### EXERCISE GOAL
Pick every line with "Credit" from the material below.

### DATA FOR PROCESSING
================================

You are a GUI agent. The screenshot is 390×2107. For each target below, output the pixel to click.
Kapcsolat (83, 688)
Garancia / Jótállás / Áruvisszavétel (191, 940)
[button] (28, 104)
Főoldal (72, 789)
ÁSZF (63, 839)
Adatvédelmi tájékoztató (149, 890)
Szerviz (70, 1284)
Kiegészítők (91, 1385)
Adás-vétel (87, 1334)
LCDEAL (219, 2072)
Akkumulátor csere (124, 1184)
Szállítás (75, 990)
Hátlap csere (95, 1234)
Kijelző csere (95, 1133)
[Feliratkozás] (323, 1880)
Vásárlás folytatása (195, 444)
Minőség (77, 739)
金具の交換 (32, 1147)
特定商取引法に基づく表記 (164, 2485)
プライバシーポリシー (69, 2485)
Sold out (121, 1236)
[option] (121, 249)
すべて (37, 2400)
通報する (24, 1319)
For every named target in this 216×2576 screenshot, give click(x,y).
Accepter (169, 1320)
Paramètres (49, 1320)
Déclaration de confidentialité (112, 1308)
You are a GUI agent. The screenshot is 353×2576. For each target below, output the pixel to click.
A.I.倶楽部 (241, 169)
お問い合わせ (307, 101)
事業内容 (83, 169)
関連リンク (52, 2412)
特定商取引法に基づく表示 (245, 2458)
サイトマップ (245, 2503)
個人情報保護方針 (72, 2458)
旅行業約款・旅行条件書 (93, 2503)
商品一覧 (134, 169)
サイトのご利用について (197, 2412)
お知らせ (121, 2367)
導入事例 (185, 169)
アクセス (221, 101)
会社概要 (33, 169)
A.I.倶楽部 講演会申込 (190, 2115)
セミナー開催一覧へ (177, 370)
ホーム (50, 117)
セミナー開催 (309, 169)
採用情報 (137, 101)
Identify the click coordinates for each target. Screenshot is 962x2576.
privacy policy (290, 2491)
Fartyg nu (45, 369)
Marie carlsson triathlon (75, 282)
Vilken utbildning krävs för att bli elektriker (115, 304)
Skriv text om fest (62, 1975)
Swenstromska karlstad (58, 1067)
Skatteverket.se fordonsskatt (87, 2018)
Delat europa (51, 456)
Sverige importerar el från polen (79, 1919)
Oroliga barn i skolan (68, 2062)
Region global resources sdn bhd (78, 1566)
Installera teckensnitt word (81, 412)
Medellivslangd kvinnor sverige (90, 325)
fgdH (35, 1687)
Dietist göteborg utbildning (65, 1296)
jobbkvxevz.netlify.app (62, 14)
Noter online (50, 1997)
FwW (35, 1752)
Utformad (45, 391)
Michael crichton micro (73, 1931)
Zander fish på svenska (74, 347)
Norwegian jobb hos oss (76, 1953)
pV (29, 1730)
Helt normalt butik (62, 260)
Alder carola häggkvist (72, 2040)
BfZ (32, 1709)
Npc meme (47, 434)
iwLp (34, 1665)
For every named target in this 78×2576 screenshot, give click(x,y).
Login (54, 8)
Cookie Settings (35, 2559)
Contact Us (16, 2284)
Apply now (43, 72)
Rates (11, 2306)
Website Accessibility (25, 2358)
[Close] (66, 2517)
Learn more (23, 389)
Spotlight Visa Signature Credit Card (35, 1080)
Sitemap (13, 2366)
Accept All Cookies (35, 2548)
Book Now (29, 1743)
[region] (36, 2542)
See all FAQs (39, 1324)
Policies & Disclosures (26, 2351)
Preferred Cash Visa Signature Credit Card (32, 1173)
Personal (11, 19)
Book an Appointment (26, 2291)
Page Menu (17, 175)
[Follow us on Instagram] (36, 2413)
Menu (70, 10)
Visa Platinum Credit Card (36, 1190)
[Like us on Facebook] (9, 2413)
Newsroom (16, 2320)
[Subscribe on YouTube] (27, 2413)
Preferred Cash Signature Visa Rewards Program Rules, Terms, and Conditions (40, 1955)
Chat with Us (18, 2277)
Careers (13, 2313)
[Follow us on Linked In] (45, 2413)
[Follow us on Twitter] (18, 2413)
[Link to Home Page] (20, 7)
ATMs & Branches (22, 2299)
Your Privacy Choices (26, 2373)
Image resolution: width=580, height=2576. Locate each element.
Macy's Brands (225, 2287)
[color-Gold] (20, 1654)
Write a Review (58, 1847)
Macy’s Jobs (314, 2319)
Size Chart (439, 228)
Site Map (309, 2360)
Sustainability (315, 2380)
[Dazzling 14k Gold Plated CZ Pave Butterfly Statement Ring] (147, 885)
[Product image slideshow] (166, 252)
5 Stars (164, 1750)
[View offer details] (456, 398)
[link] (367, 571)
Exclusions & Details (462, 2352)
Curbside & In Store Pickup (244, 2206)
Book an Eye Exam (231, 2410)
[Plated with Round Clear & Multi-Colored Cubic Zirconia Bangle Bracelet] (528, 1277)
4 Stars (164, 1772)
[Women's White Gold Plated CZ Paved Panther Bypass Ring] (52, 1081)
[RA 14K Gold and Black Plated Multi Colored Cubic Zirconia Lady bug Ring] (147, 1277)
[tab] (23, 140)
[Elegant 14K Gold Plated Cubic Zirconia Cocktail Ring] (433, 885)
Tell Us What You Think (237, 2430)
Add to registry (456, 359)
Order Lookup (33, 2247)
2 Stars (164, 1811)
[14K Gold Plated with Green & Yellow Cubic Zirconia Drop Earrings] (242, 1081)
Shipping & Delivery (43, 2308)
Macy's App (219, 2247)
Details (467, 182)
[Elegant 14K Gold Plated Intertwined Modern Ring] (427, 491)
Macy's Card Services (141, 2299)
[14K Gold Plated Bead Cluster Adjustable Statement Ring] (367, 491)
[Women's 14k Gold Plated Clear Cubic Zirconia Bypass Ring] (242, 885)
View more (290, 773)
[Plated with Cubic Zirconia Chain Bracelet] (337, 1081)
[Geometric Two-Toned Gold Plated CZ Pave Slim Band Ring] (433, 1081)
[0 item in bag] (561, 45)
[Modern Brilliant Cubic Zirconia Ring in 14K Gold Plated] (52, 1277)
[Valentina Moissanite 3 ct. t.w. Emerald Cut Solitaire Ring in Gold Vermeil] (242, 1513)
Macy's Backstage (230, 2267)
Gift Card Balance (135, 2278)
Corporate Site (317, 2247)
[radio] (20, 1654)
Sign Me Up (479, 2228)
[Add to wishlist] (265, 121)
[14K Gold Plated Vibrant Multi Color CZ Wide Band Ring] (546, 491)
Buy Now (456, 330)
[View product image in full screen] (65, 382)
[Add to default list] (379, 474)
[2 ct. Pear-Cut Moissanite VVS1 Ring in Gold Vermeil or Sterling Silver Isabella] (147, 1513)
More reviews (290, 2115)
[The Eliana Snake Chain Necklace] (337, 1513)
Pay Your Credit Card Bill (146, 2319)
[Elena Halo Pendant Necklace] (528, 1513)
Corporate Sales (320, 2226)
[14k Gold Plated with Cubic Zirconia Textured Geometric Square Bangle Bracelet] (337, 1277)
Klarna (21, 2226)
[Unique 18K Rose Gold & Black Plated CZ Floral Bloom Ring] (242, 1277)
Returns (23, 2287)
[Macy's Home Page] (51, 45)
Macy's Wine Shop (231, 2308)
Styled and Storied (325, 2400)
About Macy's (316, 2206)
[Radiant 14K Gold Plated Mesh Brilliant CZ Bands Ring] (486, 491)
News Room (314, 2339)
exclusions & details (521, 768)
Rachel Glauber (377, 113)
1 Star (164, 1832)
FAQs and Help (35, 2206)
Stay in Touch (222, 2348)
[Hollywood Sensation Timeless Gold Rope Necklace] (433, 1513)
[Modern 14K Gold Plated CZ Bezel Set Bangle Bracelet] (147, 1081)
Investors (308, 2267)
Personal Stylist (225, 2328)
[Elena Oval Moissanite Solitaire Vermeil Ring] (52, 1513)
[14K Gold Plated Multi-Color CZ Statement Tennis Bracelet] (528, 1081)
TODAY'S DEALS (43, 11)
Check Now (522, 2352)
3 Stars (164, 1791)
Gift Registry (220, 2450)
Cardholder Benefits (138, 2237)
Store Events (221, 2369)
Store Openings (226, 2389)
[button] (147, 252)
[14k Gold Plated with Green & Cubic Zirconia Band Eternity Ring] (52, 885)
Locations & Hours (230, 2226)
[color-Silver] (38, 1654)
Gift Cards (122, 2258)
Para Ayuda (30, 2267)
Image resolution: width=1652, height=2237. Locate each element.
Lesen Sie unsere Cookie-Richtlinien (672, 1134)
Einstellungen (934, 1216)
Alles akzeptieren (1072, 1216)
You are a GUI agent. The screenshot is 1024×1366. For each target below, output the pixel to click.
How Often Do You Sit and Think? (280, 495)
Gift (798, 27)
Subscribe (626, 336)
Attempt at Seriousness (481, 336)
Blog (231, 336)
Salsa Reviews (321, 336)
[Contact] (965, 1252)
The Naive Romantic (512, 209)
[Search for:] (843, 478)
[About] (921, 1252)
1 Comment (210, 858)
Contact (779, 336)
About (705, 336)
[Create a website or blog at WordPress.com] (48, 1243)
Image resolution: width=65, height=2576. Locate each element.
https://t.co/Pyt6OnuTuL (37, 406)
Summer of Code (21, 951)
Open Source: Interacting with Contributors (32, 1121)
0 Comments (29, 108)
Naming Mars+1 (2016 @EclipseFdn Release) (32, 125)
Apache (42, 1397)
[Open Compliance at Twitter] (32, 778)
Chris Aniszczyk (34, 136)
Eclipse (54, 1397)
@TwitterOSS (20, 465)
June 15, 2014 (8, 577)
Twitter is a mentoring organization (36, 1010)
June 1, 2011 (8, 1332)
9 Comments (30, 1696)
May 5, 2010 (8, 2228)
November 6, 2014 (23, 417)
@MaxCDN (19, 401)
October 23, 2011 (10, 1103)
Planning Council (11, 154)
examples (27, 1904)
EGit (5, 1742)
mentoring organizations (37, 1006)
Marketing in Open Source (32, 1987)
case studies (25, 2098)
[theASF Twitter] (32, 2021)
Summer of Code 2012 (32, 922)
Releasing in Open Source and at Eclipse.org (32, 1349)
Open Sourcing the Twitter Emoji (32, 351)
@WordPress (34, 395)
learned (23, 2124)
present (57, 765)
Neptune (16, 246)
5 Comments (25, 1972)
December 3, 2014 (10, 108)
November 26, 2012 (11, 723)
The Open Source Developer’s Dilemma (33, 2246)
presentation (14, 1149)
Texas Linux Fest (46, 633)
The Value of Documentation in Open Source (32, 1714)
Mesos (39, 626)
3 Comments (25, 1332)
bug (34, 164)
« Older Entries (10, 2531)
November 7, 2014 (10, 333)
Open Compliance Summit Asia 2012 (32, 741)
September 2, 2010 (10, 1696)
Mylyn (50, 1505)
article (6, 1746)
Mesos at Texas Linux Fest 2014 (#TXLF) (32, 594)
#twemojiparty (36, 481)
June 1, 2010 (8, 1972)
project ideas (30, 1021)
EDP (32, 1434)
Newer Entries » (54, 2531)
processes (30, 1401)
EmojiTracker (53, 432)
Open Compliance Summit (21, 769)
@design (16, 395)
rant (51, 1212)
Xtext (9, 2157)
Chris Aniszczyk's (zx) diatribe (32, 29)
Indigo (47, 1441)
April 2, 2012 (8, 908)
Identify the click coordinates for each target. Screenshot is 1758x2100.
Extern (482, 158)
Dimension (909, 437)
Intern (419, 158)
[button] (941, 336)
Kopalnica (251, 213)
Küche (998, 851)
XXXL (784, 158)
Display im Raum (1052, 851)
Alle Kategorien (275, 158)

================================

### TASK RESULT
Spotlight Visa Signature Credit Card (35, 1080)
Preferred Cash Visa Signature Credit Card (32, 1173)
Visa Platinum Credit Card (36, 1190)
Pay Your Credit Card Bill (146, 2319)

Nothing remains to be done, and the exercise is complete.